I sighed, rolled my eyes and turned to my brother-in-law who was sitting near me. His kids are teenagers now. I said to him, “I bet you don’t miss this.”

He looked at me and said, “Actually I do.”  “Really?” I asked him, “but why?”

He then told me there will come a day when all the annoying little things our kids do will stop, as they grow up. But when this happens, it won’t bring you the relief, the peace, the relaxation that you thought it would.

It brings nostalgia, loneliness and longing.

He told me how seemingly overnight, his kids started to politely decline age-old bedtime cuddles. How they finally stopped running through the house overturning and breaking things. But with the cessation of this, the mad giggles and shrieks that accompany this craziness also stopped. The liveliness that goes hand-in-hand with having little ones around stopped.

Now, instead of a long-winded answer to a simple question such as “how was school”, a simple “good” is all he gets, leaving him longing to know more.

His children have grown up. The house is quiet.

Here’s what I learned that day.

When the million unanswerable questions stop, so will your child’s long, whimsical answers to your questions. The answers that are sometimes just so cute that you want to shout them out to the whole world.

They stop.

When you are finally able to get a proper night’s sleep and you ask your child to jump into your bed and your arms for a cuddle before he goes to his own bed – he refuses, because he’s too cool and grown-up to do that.

It all stops.

The clinginess, their insatiable need for kisses, hugs, reassurance at all times that sometimes leaves you wishing for just 5 minutes to yourself – this will stop.

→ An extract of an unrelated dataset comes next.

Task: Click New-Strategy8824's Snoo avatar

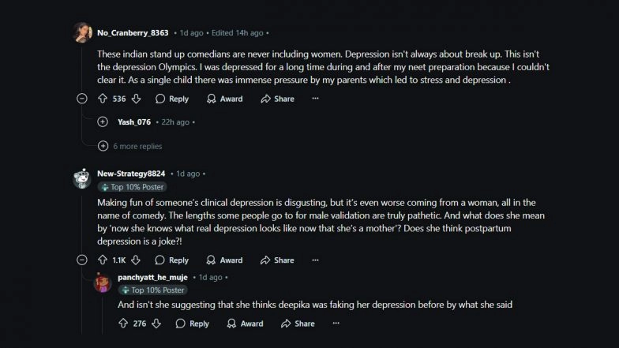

Then, a kiss and a hug from them will be as rare and valuable as the most precious jade.

The chaotic days filled with love, laughter, tears and tantrums will stop.

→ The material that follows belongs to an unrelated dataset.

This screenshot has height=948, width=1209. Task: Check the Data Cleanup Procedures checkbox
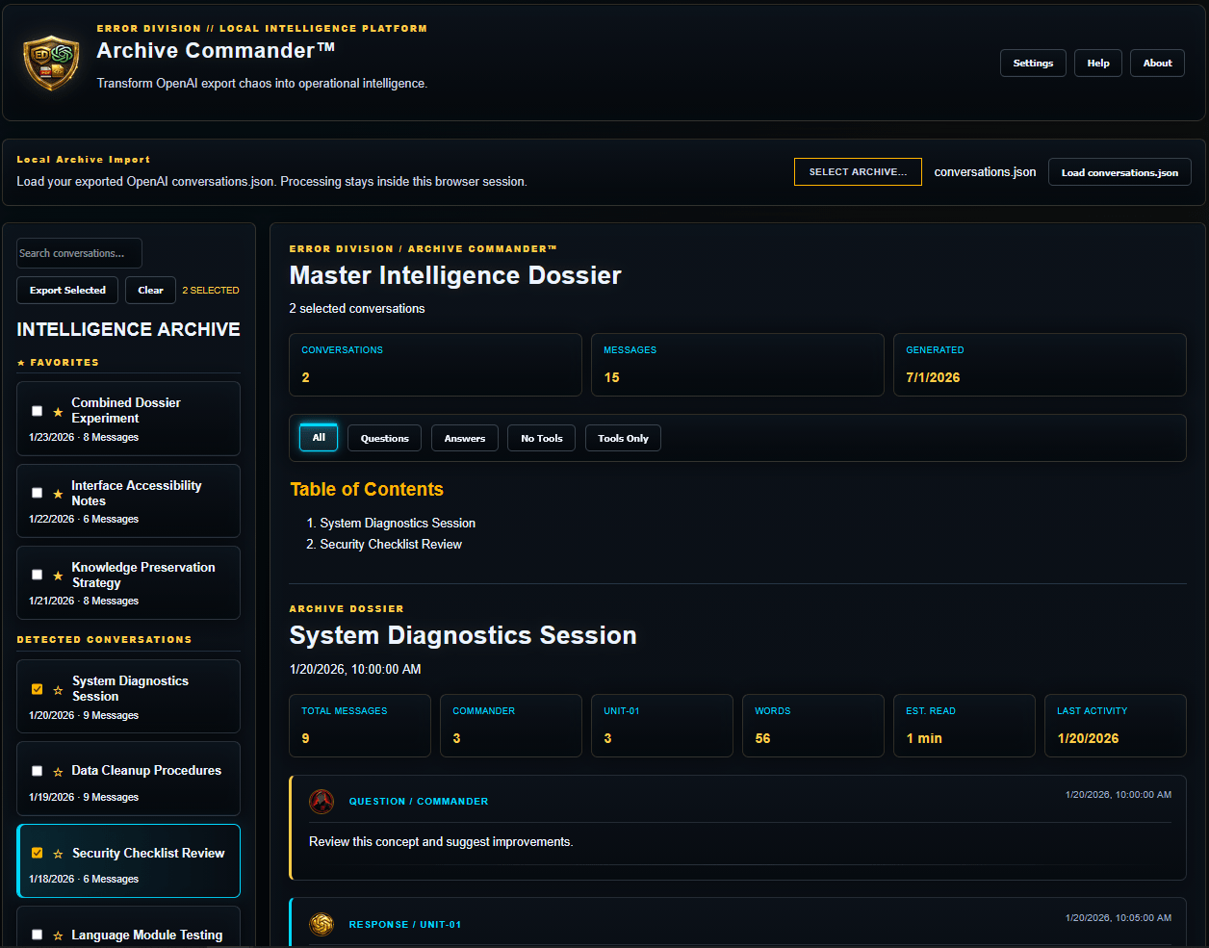point(37,771)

This is what I realized the day I had this chat with my brother-in-law.

There will come a day when the house is silent and clean and there is no more cute chatter and wild giggles filling your ears, no more Lego blocks to hurt the soles of your feet. When there are no more hugs given in that way that only small children know how to give – warm and with their whole being, gazing at you with wide eyes. When your kiss, your touch, your words have no more magical healing powers.

When this day comes, you will wish with every ounce of energy in your being for those years of parenting small children, that you could relive them for just one day.

An hour of dealing with your little one’s tantrum, calming him down, cuddling him afterwards – faith and trust renewed – was not a waste of your time. It was precious beyond words because of the deep lessons in patience and love it contained. You will never get that moment back.

There will come a day when you won’t mind going through another sleepless night just to have that little, warm body cuddling up to you, safe in your arms. My sleepless nights are no more, but I know those moments of night-time cuddles and kisses are numbered as my boys grow up, ironically fulfilling my wish of the past.

So, now, when I tuck my boys in bed and ask them “how was your day” and each one starts: “first, I walked into class, then, I unpacked my bag…” I don’t rush them through the steps. I let them talk. I watch their little faces light up with joy as they tell me about something fun that happened. I know that soon they won’t talk like this as they get caught up in the inevitable process of growing up.

Now, I don’t wish they would grow up fast even when I am caught up in a difficult parenting moment. I remind myself that the growing up is happening right before my eyes, in that very moment.

Cherish your little one’s childhood, moms and dads. They will never be as little as they were yesterday and tomorrow they will be a little bit older. And this will happen every day until suddenly, they are little ones no more.

Stop wishing they would grow up soon. They already have, in the second that just slipped by.